El mayor logro de la ley es crear un sistema donde más de 502.000 de los aproximadamente 1’300.000 trabajadores estatales podrán ser evaluados periódicamente. Así, quienes salgan bien calificados tendrán más chances de recibir ascensos, mejores sueldos y capacitación. Y quienes salgan desaprobados en las evaluaciones tres veces seguidas serán despedidos. ¿Quién gana? Pues los ciudadanos, que serán atendidos por funcionarios de mejor nivel. ¿Quién pierde? Pues los empleados públicos que realizan un mal trabajo. Tan simple y justo como eso.

No obstante, los sindicatos y varios parlamentarios –haciendo gala de un esfuerzo digno de mejor causa– siguen en pie de lucha para mantener el statu quo. Quieren lograr que el criterio que se siga utilizando para que alguien progrese en la carrera pública sea, simple y llanamente, estar sentado en su silla el suficiente tiempo para que eso suceda.

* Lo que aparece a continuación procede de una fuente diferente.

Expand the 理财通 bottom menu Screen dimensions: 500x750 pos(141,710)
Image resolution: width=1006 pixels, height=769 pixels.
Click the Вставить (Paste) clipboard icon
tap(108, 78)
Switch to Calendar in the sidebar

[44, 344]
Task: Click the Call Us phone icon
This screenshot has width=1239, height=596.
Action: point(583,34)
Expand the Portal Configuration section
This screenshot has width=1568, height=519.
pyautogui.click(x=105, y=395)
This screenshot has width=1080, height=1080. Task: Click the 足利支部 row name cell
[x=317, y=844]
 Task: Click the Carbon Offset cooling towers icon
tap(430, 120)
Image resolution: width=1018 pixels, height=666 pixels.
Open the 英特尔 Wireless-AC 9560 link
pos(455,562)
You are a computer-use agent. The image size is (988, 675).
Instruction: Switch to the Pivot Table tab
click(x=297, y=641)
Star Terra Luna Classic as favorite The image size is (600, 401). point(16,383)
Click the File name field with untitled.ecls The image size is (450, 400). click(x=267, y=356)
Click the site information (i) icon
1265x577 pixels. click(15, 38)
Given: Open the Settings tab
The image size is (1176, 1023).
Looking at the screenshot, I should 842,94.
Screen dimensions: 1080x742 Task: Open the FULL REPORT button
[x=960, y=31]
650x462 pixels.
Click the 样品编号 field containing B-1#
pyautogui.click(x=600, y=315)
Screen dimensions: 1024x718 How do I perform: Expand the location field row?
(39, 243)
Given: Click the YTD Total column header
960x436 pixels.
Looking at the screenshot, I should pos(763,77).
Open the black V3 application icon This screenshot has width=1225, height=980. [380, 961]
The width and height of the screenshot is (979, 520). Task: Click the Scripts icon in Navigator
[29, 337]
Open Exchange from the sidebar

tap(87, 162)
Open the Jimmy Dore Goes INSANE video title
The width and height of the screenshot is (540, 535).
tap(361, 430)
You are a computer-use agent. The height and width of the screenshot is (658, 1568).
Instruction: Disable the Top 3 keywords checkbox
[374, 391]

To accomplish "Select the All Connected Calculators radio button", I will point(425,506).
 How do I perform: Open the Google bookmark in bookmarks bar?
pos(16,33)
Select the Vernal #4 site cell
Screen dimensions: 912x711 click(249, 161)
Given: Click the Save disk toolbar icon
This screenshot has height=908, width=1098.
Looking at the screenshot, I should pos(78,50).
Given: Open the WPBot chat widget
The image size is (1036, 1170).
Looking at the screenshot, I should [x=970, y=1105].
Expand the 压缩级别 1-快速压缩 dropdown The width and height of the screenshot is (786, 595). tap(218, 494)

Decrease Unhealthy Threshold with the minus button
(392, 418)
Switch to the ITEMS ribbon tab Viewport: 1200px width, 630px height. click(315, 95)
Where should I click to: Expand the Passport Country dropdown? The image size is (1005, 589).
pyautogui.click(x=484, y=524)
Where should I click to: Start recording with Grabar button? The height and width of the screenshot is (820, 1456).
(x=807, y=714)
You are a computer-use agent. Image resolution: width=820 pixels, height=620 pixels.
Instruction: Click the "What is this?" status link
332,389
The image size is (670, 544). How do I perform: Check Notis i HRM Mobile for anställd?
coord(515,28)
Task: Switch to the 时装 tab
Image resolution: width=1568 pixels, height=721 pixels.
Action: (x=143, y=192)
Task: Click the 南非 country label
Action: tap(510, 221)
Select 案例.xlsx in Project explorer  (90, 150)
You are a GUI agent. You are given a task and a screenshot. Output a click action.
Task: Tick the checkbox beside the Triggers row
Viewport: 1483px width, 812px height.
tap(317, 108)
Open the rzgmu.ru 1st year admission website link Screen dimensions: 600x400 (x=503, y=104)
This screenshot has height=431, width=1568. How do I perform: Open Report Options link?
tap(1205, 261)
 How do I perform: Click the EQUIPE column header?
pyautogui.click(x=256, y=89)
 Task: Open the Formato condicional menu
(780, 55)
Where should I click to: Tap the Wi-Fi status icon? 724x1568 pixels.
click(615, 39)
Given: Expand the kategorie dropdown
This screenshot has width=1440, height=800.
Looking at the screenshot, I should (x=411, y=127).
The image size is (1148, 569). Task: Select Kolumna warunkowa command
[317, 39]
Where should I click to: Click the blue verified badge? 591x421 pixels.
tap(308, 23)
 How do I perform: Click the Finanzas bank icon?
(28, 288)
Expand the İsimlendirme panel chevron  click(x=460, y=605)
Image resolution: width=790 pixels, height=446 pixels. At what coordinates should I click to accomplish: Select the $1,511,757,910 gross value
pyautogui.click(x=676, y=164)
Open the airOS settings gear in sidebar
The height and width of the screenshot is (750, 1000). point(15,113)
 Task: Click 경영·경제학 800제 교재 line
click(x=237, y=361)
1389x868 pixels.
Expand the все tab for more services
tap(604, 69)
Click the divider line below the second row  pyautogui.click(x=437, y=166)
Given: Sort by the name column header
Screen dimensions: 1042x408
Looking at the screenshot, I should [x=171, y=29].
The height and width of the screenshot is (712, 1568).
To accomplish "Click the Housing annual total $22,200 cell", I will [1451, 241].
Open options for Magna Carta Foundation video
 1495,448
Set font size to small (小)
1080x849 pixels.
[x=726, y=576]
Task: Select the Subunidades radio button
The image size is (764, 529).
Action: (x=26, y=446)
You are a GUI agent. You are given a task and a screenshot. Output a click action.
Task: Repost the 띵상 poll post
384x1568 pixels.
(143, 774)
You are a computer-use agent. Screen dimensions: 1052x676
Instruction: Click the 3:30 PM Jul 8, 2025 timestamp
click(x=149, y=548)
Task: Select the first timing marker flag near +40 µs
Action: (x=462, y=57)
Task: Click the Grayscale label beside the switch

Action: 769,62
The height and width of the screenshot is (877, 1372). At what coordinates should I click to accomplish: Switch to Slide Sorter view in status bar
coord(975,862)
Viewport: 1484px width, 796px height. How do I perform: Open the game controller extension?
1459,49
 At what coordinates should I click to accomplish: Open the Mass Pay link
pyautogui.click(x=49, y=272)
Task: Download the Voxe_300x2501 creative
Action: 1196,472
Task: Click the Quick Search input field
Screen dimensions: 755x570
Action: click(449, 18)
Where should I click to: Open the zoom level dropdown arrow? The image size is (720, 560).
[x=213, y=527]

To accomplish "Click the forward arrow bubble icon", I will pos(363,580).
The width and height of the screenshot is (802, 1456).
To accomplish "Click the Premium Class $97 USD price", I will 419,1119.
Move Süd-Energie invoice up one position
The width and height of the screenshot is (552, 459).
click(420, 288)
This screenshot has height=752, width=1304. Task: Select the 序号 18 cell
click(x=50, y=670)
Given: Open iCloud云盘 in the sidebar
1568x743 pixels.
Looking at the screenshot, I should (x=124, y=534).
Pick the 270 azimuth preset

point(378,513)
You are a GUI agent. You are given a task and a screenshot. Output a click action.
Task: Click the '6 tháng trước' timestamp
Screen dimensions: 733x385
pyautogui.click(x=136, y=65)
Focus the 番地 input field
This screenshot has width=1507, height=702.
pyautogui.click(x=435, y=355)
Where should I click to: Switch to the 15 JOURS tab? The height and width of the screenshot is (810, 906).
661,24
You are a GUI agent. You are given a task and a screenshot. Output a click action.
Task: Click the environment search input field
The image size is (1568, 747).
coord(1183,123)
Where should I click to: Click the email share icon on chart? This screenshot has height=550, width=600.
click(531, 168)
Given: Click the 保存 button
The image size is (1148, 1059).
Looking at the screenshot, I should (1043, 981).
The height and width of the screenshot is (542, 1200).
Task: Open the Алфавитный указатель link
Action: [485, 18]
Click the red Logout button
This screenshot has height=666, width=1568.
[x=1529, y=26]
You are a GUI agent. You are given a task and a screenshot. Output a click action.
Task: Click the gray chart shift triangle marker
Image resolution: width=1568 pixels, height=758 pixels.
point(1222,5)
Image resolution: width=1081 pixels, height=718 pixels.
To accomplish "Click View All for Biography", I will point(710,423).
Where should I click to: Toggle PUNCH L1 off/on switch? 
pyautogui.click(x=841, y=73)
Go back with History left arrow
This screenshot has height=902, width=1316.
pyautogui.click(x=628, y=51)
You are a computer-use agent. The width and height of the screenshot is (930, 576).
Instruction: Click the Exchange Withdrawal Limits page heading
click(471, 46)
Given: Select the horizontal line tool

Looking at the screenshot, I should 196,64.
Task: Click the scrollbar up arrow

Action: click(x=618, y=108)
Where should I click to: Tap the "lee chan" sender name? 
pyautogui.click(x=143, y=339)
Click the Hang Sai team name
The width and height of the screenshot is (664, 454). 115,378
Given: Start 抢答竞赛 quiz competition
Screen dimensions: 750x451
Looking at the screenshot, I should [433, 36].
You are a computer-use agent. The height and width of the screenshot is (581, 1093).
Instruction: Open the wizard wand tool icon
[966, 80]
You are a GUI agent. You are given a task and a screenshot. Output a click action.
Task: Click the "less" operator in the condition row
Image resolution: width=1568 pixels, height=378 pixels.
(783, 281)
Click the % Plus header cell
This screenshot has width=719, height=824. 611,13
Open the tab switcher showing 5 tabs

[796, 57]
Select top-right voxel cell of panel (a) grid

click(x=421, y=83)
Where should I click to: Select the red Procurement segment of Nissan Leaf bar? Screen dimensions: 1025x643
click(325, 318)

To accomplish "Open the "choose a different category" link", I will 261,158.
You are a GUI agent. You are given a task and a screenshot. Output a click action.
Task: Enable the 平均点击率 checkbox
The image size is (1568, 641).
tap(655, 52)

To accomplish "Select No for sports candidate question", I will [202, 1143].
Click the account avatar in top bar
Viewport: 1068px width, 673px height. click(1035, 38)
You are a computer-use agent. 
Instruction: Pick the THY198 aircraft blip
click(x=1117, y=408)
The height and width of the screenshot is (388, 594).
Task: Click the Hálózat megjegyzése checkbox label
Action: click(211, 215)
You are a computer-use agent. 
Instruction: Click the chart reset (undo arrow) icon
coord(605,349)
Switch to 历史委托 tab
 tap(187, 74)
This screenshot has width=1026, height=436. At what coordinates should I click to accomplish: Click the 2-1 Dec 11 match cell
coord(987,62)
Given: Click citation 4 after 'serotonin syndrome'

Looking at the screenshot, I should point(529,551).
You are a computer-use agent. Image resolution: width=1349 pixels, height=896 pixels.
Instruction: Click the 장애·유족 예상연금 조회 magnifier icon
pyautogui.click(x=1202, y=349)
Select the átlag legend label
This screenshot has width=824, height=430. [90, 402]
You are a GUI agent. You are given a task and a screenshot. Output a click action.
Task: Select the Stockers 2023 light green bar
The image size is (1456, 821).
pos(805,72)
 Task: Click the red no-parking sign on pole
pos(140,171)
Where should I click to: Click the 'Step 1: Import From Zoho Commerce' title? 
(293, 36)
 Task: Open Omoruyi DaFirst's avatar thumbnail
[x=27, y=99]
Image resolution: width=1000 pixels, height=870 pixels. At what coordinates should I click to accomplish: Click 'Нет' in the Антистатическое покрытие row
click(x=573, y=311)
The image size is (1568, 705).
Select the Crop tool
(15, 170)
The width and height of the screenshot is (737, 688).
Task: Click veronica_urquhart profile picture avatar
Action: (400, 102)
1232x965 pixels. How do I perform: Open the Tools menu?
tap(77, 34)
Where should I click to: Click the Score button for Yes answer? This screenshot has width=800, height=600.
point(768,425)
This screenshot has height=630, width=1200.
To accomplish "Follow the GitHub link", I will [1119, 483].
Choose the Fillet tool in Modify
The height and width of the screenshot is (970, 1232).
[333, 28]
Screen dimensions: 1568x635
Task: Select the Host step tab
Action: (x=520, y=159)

Y, para tener cómo defender su posición, los opositores de la ley decidieron atribuirle defectos que esta no tiene.

Se ha dicho, por ejemplo, que los trabajadores públicos no podrán pedir mejoras remunerativas. Esto es falso, pues, como mencionamos, ella crea una carrera que permite a los empleados acceder a mejores sueldos y condiciones. Lo que sucede es que, para hacerlo, ahora tendrán que demostrar que los merecen.

Por otro lado, se ha repetido como disco rayado que la norma permitiría que se implementen despidos masivos como en los noventa. Pero, como bien ha señalado el experto laboralista Jorge Toyama, por más que uno busque en la norma no encontrará disposiciones que permitan esto.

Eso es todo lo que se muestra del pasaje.